All the chatter in China this week has been about a credit crunch in China.
On Thursday, the SHIBOR, or Shanghai Interbank Offered Rate, the benchmark interest rate used in lending activities between banks, surged to 13.44%. The overnight repo rate hit 25%.
After the central bank reportedly intervened with targeted injection of 50 billion yuan into the market, interbank rates fell from their highs on Friday, but nevertheless remained at elevated levels.
But how concerned should we be about the rise in interbank rates?
In terms of markets, SHIBOR might not be as important as interbank rates of developed markets, Morgan Stanley’s Richard Xu wrote in a research note on Thursday.
He pointed out that the total balance of both official interbank lending and over the counter interbank lending, in which rates are directly affected by SHIBOR, represents only around 8% of total bank assets.
SHIBOR’s impact on the real economy is also limited.
“We estimate that rates of ~12% on credits to the real economy (such as discounted bill rates) are more directly affected by SHIBOR. The rest – including loans, corporate bonds and interbank NSCA – are affected in a milder way. Despite the 150–300bps surge in SHIBOR this month, rates on the aforementioned types of credit increased ~20–80bps during the same period.”
In an excellent piece, FT Alphaville’s Kate Mackenzie writes the Chinese central bank has been talking about controlling risks in the banking sector for some time. A meeting of China’s State Council saw top policymakers emphasise that the financial system needs reform and that credit should be channeled towards industries with that could drive economic growth. From Mackeznie:
“It all suggests this is a very deliberate move to direct China’s credit into more effective investments — things that will actually make some kind of return, rather than requiring debt rollovers and the like.”
We have previously reported that the central bank seems committed to “punishing” banks that had taken advantage of stable interbank rates to fund their purchase of higher-yield bonds. In other words, much of this is calculated, even if the silence on the part of the PBoC has everyone on edge.

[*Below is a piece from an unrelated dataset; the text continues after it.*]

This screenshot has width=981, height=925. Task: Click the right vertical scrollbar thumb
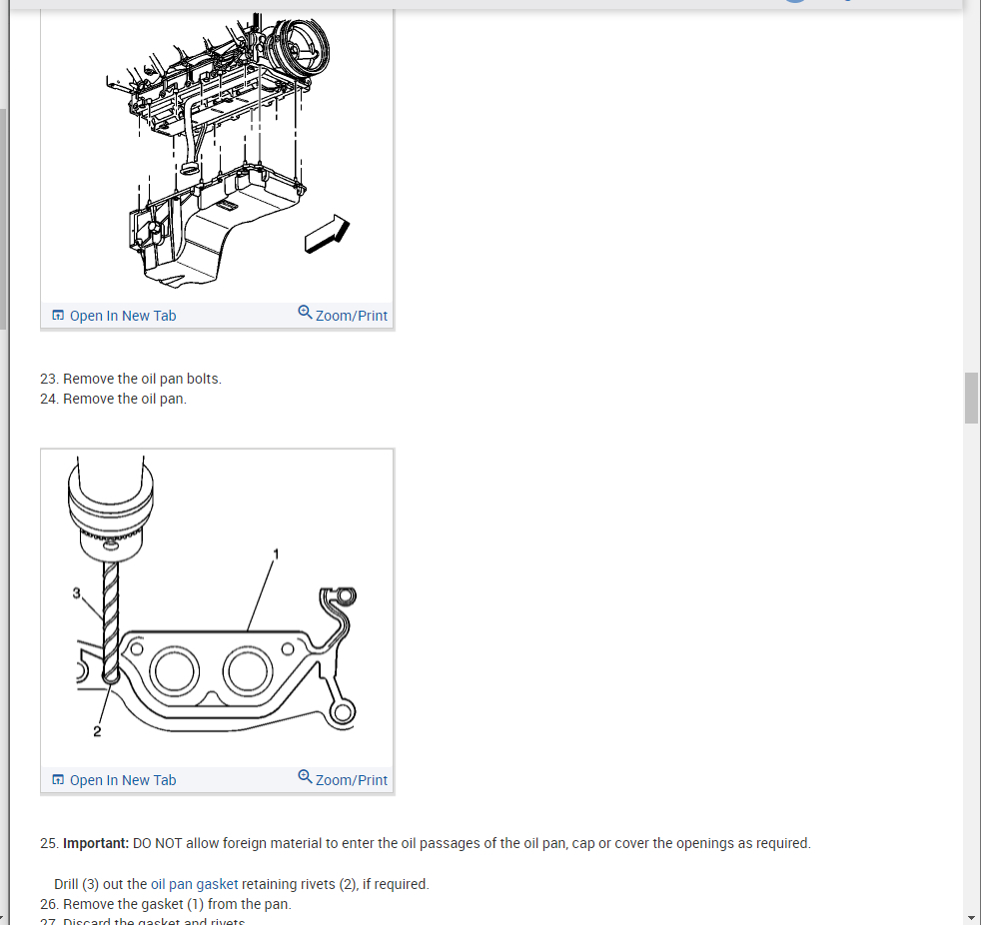tap(971, 398)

For now there hasn’t been a bank run at the retail investor level, according to Credit Suisse’s Dong Tao. Large state owned enterprises are still flush with cash, though smaller businesses are “struggling with liquidity.”
Tao thinks Shibor has peaked though rates will remain elevated. He also thinks the duration of these elevated rates are more important than the rate spikes. “The longer this lasts, the more likely that some banks may face serious liquidity issues and that would further undermine the creditability between banks, creating a chain reaction,” he wrote.
“It is our view that draining interbank liquidity at the interbank market could cause unintended consequences, at a time at which duration and risk mismatch among the banks are severe, account receivables in the corporate sector are surging, and the inflow of FX reserves is decelerating sharply.”
So, there definitely is good reason to be worried about risks in China’s financial system, and the spiking interbank rates definitely point to a liquidity squeeze. But this suggests that comments in recent days comparing the surge in SHIBOR to the spike in rates in the run up to the Lehman crisis, were overstated.